ACTIVITY - From the entries below, reproduce exactly the line containing "Expand the Languages dropdown arrow", the line containing "Click the maximum_elastic_worker_count", and every line in between, with nothing added.

======== MATERIAL PROVIDED

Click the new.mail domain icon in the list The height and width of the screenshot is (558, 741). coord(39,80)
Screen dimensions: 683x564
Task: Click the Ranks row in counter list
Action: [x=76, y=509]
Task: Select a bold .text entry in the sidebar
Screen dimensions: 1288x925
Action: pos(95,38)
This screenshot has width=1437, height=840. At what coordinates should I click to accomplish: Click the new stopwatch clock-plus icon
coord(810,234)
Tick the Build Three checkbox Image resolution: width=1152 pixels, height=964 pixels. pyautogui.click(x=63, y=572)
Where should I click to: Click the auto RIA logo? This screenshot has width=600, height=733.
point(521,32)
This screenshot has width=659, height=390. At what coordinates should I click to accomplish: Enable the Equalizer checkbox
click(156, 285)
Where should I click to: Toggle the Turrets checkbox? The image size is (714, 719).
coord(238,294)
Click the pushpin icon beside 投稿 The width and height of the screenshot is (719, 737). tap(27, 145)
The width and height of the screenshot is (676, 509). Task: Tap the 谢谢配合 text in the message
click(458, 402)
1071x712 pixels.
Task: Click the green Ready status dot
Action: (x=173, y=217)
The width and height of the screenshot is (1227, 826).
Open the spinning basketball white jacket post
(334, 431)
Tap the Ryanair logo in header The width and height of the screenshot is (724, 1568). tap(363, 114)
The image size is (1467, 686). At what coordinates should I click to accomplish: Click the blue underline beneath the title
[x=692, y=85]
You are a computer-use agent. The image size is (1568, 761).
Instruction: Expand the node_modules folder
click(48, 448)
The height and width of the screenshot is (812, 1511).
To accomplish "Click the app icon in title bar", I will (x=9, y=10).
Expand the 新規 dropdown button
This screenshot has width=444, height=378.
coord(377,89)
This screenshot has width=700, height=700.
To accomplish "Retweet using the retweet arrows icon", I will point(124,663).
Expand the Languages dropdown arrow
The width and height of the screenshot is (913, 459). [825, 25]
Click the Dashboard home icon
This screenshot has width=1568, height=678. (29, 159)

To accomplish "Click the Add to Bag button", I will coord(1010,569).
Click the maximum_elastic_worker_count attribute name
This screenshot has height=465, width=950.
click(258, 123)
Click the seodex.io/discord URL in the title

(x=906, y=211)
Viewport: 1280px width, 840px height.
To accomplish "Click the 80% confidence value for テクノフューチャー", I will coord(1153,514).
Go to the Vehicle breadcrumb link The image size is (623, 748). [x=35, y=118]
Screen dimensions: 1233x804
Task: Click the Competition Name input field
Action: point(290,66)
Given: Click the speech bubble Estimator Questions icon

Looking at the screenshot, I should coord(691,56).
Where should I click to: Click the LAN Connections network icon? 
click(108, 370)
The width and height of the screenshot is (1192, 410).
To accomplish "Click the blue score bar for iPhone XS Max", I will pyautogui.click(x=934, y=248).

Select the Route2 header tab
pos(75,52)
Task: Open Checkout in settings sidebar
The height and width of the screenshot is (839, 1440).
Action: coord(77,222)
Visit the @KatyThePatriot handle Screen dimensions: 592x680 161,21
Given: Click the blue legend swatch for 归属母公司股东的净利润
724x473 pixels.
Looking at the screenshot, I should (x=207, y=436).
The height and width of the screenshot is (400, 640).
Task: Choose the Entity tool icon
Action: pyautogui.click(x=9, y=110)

================

TASK RESPONSE -
Expand the Languages dropdown arrow
The width and height of the screenshot is (913, 459). [825, 25]
Click the Dashboard home icon
This screenshot has width=1568, height=678. (29, 159)

To accomplish "Click the Add to Bag button", I will coord(1010,569).
Click the maximum_elastic_worker_count attribute name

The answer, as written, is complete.